Given an array of size N, the number of all subsets is 2^N.
The number of all subsets can be generated by the bit representation of numbers from 0 to 2^N - 1. For each number, the i-th bit indicates whether the i-th element of the array is included in the subset. If it is 1, the element is included; if it is 0, the element is not included.
vector<int> arr = {1, 2, 3};
int N = arr.size();
for(int mask = 0; mask < (1 << N); mask++) {
vector<int> subset;
for(int i = 0; i < N; i++) {
if(mask & (1 << i)) { // check if the i-th bit is set
subset.push_back(arr[i]);
}
}
// Do something with the subset
}
There is a better way to generate all subsets. For a given mask, we can quickly find the 1 that turns on the least significant bit, which corresponds to the first element in the subset. This can be done using the expression m & (-m), which isolates the lowest set bit.
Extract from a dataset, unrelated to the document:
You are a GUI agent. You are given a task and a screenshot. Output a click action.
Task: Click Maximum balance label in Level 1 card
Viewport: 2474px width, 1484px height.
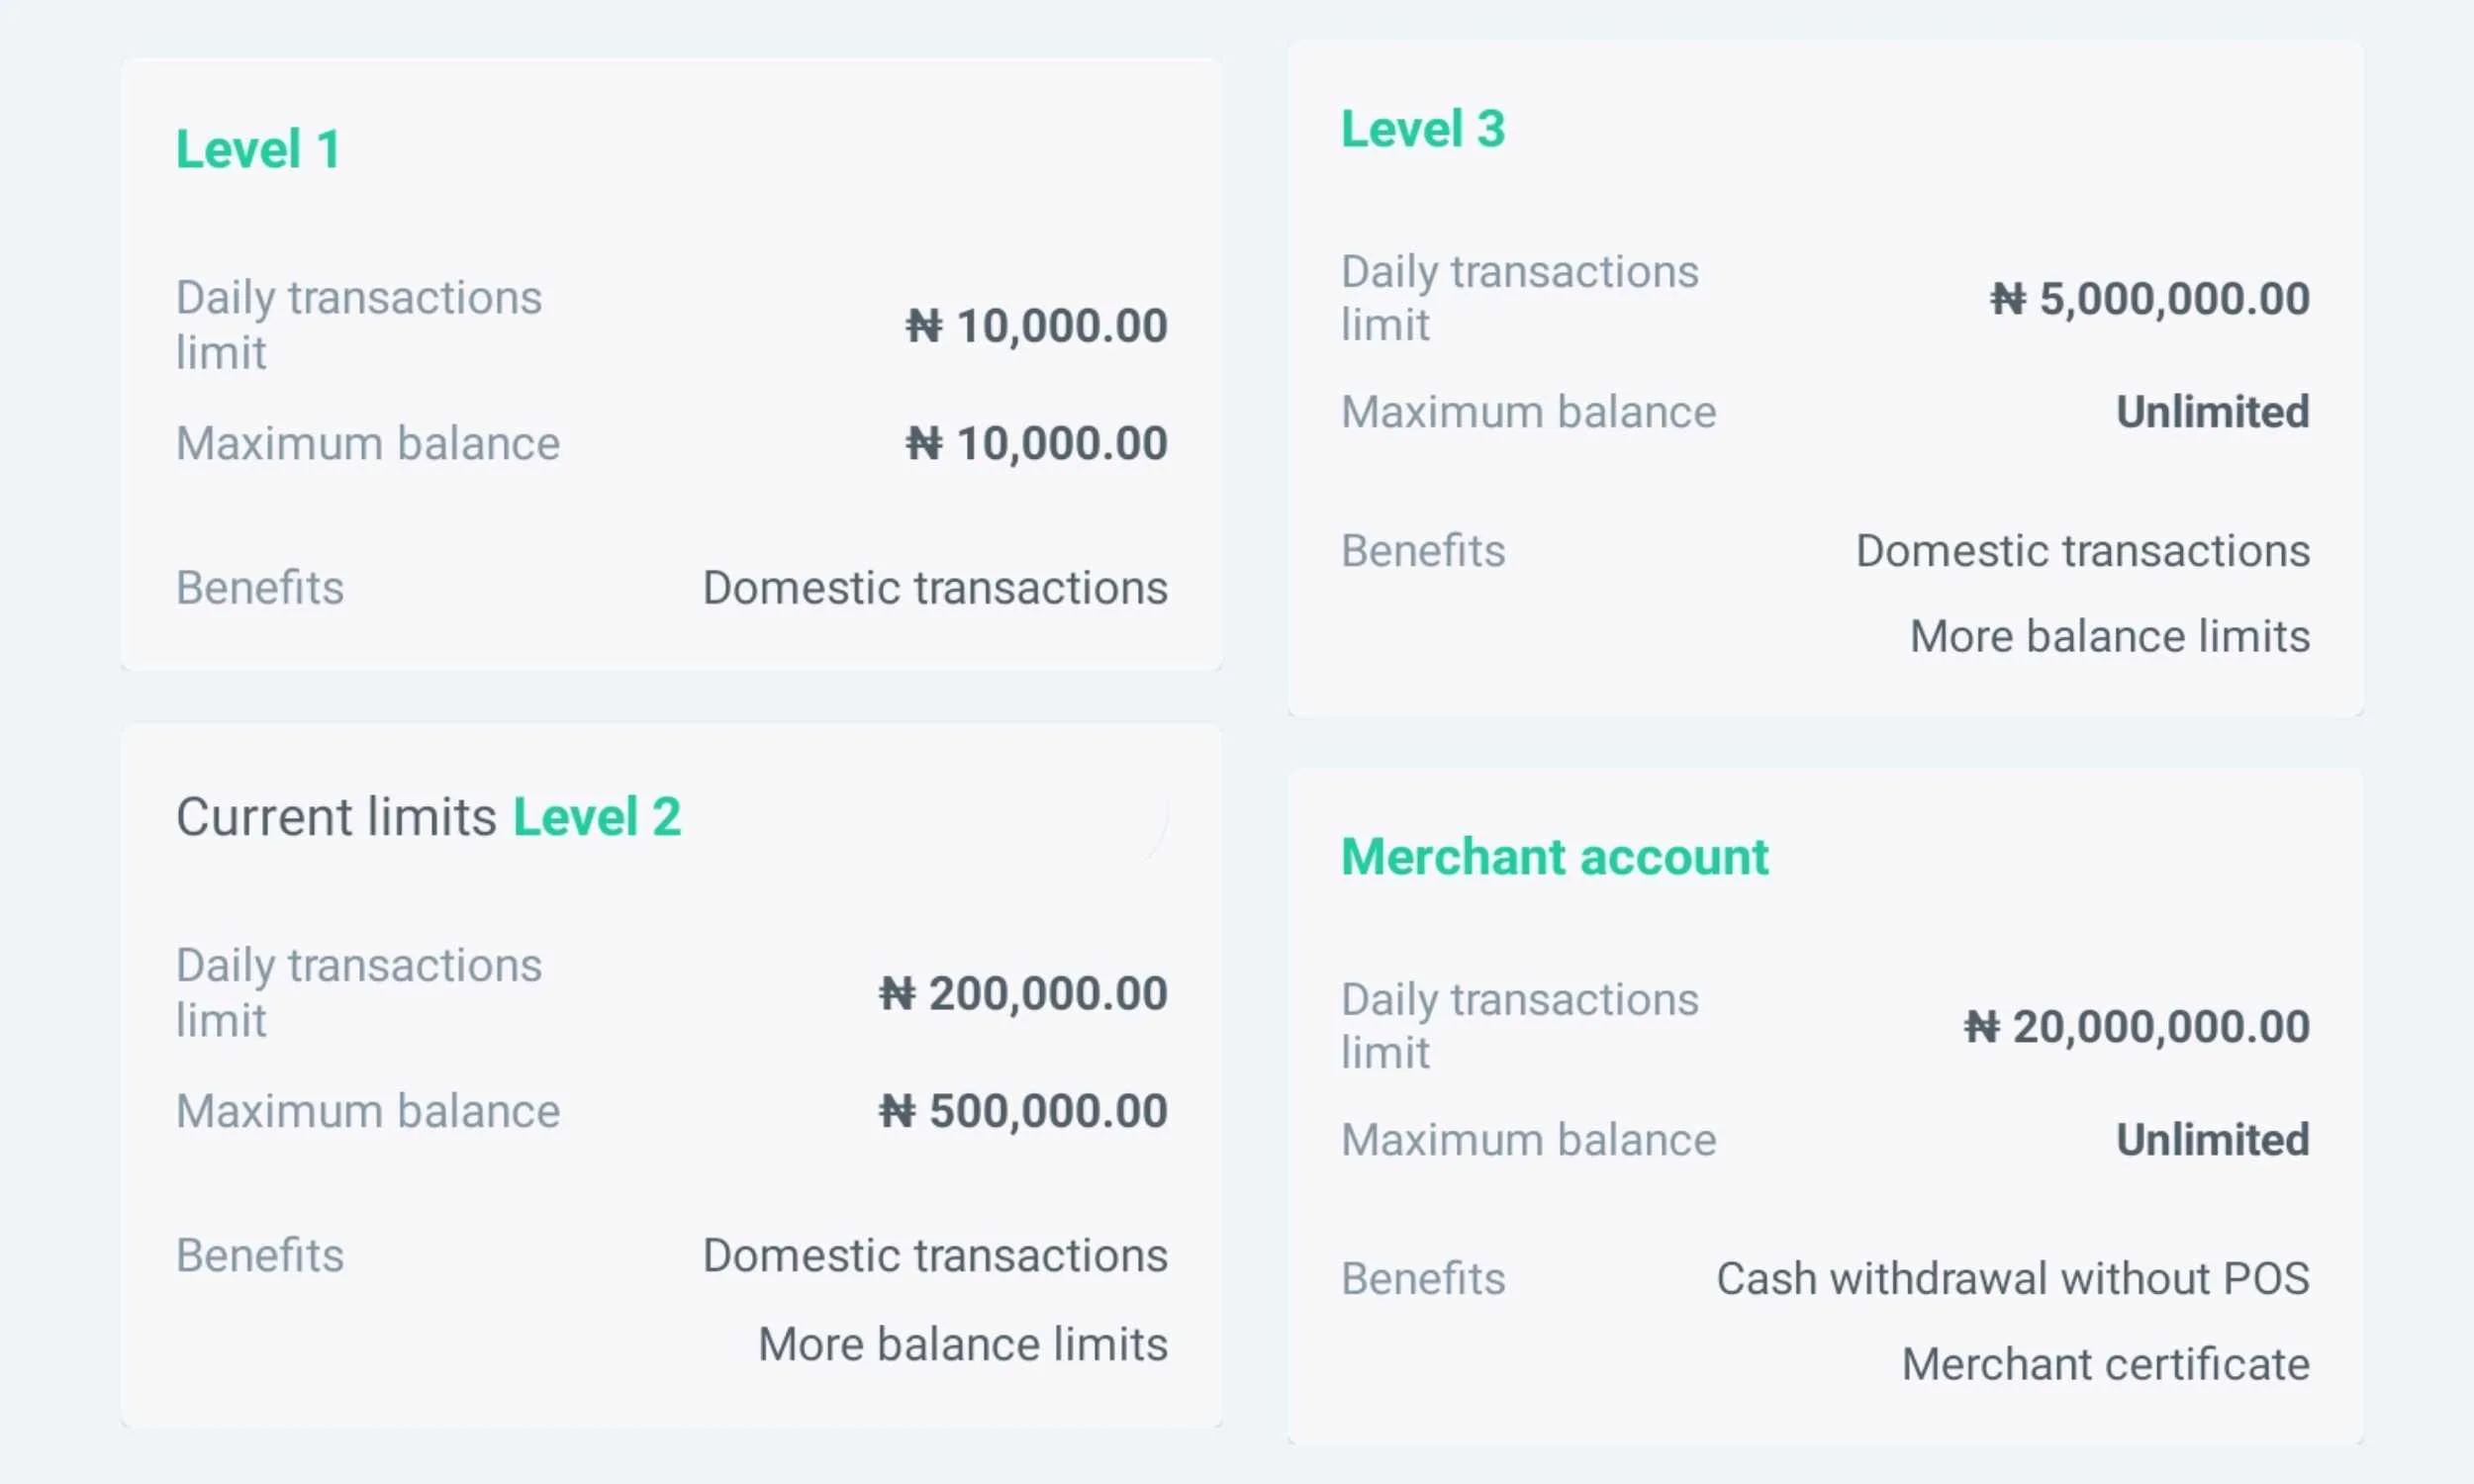click(x=368, y=444)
We can then use __builtin_ctz to find its position, allowing us to build the subset without iterating through all bits. Then we substract this bit from the mask and repeat the process until the mask becomes zero.
The code is as follows:
vector<int> arr = {1, 2, 3};
int N = arr.size();
for(int mask = 0; mask < (1 << N); mask++) {
int m = mask;
vector<int> subset;
while(m) {
int two_pow_j = m & (-m);
int j = __builtin_ctz(two_pow_j);
subset.push_back(arr[j]);
m -= two_pow_j;
}
// Do something with the subset
}
Note: m & (-m) isolates the lowest set bit. For example, a number m in binary is 1001101000 then m & (-m) is 0000001000 and __builtin_ctz counts the number of trailing zeros in m, counts the number of trailing zeros in m giving us the index of that bit which is 3 in this example, which is also the index of the number we want to collect in arr.
This method is precisely twice faster than the previous method. Consider all the bit representations from 0 to 2^N - 1. The number of 1’s is exactly the same as the number of 0’s, so by quickly finding the next 1, we can halve the number of operations needed to generate all subsets.
All that said, I don’t think this method will give you a significant performance boost in when solving problems in competitive programming, but it is a neat trick to know. If the intended solution is not to generate all subsets, this method is not likely to make it pass the time limit. But this trick can be useful when you want to prune the search space in a backtracking solution or when you want to impress your friends with a clever bit manipulation technique.